Ahead of German election, nostalgia for communist East grows

A recent report found an "unconscious" feeling of shame or lower status, at least among the young, 20 years after the Berlin Wall fell.

Berlin – At a market in an east Berlin suburb, Barber Neubert sells health food – and talks about his family on the eve of German elections. His daughter still lives in the former East. But his grandson studies chemistry in Munich.

"The world is open for him. He has chances we never had," says Mr. Neubert.

When the Berlin Wall came down 20 years ago, everyone predicted it would take at least a generation for Germany to fully unify.

In the current elections, there's still talk of the need for another generation, among analysts and East Germans. One reason often cited is the "nostalgia factor," an often indescribable feeling among East Germans such as Mr. Neubert about the past – that is also manifest in other former Eastern bloc states, particularly among the older residents.

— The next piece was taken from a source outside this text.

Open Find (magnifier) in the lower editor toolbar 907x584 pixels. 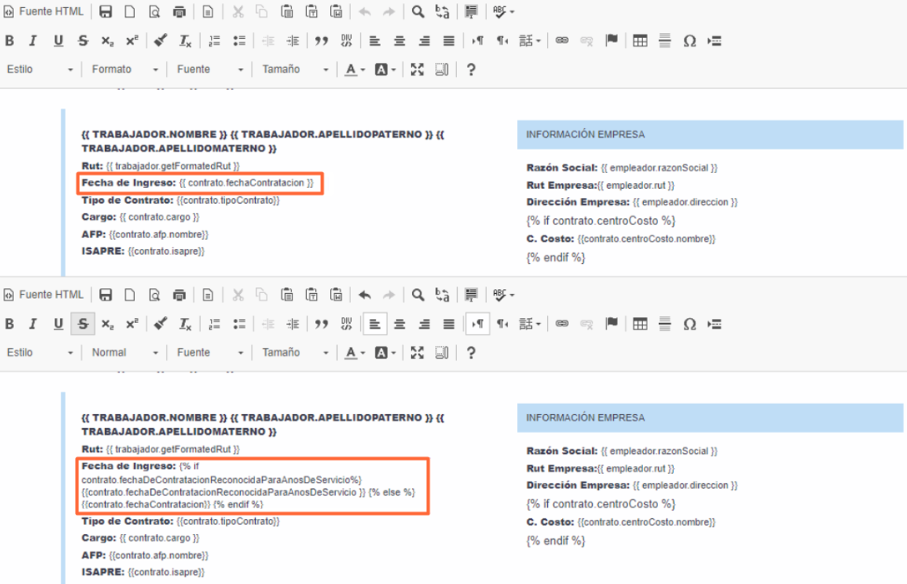pos(418,295)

A fruit-seller next to Neubert, for example, remembers how her apples, tomatoes, grapes, and potatoes sold out in an hour in the old days. Now, with more abundance and competition she stays open all day.

In a recent report, Uwe Willmer, a political analyst at Berlin’s Free University, found that the nostalgia phenomenon exists even among younger east Germans. Many of them don’t want to study, and many who do study are reluctant to go west.

He attributes the reason to East German feelings of being a minority – they make up 20 million of Germany's 80 million. But he also finds, at least among the young, some "unconscious" feeling of shame or lower status. There’s also a feeling expressed among Ossies, as East Germans are sometimes called, to the effect that, "You do not know how it was to live in the GDR," as Mr. Willmer says.

When the wall was coming down in 1989 and 1990, the Soviet army was withdrawing and the extensive secret police apparatus was being dismantled – writers like Timothy Garton Ash, a chronicler of the Polish Solidarity movement, argued the east did have something exceptional to share.

The lives lived among peoples that knew the system was wrong, their enforced need to help each other, the experience of dealing with repression and thwarted dreams, and daily survival in regimes not understood in the free west –was its own kind of value, and had meaning, he wrote. Yet in the rush to "catch up“ analysts say, much of this background or experience has been forgotten or ignored.

Willmer talks about "generations" before the east and west will be truly reconciled.

On Sunday, East German votes will count for about one-fifth of the German total. A recent poll by the Allensbach Institute in Mainz shows that the former East German communist party, rebranded as Die Linke, might get 27.5 percent of the vote in the East.

The Christian Democrats, the mainstream conservative German party led by chancellor Angela Merkel, herself from the former East – is polling at 30 percent in the former Soviet-influenced zone.

The contrast between the two parties could not be greater, as Germans vote together, 20 years later.